Short-term Intensive Therapy in Newly Diagnosed Type 2 Diabetes Partially Restores Both Insulin Sensitivity and Beta-Cell Function in Subjects With Long-term Remission
Hu Y, Li L, Xu Y, et al.
Diabetes Care. 2011;34:1848-1853
Study Summary
The goal of this Chinese study was to examine the effect of intensive glycemic control therapy (IT) on insulin sensitivity and beta-cell function in newly diagnosed type 2 diabetic patients compared with persons with normal glucose tolerance (NGT) and those with impaired glucose tolerance (IGT). Investigators assigned 48 newly diagnosed type 2 diabetic patients to IT (continuous subcutaneous insulin infusion, multiple daily injections, or oral hypoglycemic agents) with the goal of achieving fasting plasma glucose (FPG) < 6.1 mmol/L (110 mg/dL) and postprandial glucose (PPG) < 8.0 mmol/L (144 mg/dL). Treatments were maintained for 2 weeks after the target was achieved, and patients were followed for 1 year. Hyperglycemia relapse was defined as FPG > 7.0 mmol/L (126 mg/dL) or PPG > 11.0 mmol/L (198 mg/dL). Patients who maintained optimal glycemic control for at least 12 months without medication were defined as being in remission, and those who relapsed during the 1-year follow-up were defined as nonremission. Those in remission received no medication, whereas the relapsed patients resumed oral hyperglycemic agents or IT during the 1-year follow-up period. Homeostasis model assessment (HOMA) was used to estimate insulin resistance (HOMA-IR), beta cell function (HOMA-beta) and the disposition index.

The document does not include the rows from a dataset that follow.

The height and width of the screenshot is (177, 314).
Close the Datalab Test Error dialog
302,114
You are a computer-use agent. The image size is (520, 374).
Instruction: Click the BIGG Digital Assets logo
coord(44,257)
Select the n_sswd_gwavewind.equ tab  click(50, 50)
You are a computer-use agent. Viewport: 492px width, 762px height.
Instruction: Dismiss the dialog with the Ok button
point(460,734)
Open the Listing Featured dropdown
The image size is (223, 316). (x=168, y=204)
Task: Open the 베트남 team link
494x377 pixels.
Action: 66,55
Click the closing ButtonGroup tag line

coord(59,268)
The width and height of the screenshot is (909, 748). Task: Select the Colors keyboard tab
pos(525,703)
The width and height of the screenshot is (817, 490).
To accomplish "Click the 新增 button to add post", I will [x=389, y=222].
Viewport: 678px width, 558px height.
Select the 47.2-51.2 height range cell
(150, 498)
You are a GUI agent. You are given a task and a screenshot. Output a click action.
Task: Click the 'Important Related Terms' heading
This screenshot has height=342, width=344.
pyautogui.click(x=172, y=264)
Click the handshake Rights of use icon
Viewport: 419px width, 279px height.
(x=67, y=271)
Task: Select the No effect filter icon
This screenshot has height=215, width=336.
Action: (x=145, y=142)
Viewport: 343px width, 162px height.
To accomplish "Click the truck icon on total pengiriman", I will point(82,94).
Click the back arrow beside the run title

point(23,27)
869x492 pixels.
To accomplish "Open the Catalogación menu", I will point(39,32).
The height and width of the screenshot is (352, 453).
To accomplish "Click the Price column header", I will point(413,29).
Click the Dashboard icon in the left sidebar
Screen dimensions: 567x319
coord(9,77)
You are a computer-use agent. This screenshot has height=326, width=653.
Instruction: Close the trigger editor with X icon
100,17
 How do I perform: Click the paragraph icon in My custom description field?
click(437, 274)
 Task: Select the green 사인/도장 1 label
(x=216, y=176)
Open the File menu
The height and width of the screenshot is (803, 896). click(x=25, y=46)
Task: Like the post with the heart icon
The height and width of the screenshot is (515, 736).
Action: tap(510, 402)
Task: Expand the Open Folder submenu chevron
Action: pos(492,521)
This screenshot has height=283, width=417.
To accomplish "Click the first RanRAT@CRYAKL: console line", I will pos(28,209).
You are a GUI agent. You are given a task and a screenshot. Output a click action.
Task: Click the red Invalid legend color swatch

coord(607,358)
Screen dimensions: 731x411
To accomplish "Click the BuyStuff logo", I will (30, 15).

After short-term IT, 21 of 48 newly diagnosed type 2 diabetic patients (44%) achieved remission for 1 year, and 27 patients had relapsed (nonremission). There were no apparent differences in therapeutic effectiveness among the 3 different therapies. Before IT, HOMA-IR in both remission (3.12 ± 1.4 [mean +/= SD]) and nonremission (2.70 ± 1.7) groups was significantly higher than that in IGT (1.96 ± 1.1) and NGT (1.37 ± 0.6) persons. After IT, HOMA-IR in the remission group after treatment (1.72 ± 0.8) and at 1 year (2.12 ± 1.3) was comparable with that in IGT and NGT groups (P > .05). However, in the nonremission group, HOMA-IR was reduced from 2.70 ± 1.7 before IT to 2.34 ± 1.4 immediately after IT and to 2.60 ± 1.9 at the 1-year follow-up. IT restored more HOMA-beta in the remission group (44.6 [95% CI, 32.1-69.1] after therapy; 51.9 [28.8-79.8] at 1 year) than in the nonremission group (26.5 [14.9-43.8] after therapy; 31.9 [18.8-52.7] at 1 year). Although more restoration of HOMA-beta was observed in the remission group than in the nonremission group, there was no statistical difference. Disposition index in the remission group was significantly higher than that in the nonremission group after IT and at 1 year.
Viewpoint
Glycemic control is fundamental to the management of diabetes with the objective of (safely) reducing hyperglycemia to as near normal as possible.[1] The current recommendation for newly diagnosed patients is immediate initiation of metformin.[2] However, studies have shown that early intensive insulin therapy can induce and maintain diabetes remission.[3,4] One important and interesting finding of the current study is that similar remission was achieved with oral agents (metformin plus gliclazide if necessary) as with insulin. Treating diabetes intensively at diagnosis, regardless of therapy, achieved a 1-year remission rate of 44%. Thus, for the patient who wants to try lifestyle modification without drugs, as many do, it appears that such a strategy might be effective after first aggressively reducing hyperglycemia. Another interesting finding was that for patients who achieved remission, insulin sensitivity was nearly fully restored, but beta-cell function was only modestly improved after intensive therapy. This may therefore be an important marker of who can maintain glucose control with lifestyle-only therapy following a course of intensive glucose reduction.